**DATA PROVIDED**
• • • •

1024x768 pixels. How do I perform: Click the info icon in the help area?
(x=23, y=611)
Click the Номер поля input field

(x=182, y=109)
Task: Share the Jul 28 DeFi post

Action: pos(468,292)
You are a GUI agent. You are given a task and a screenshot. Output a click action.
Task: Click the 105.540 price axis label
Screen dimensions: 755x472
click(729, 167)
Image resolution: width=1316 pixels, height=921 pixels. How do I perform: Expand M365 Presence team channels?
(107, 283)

• • • •

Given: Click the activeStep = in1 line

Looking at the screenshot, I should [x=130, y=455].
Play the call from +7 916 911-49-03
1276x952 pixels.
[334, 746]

• • • •

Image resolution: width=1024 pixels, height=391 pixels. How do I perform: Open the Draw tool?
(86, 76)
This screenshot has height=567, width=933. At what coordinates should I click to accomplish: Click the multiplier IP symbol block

• • • •

**ACTIVITY**
Only the lines above from the one with "Image resolution: width=1024" through the one with "This screenshot has" should be duplicated, character for character.

**EXPECTED ANSWER**
Image resolution: width=1024 pixels, height=391 pixels. How do I perform: Open the Draw tool?
(86, 76)
This screenshot has height=567, width=933. At what coordinates should I click to accomplish: Click the multiplier IP symbol block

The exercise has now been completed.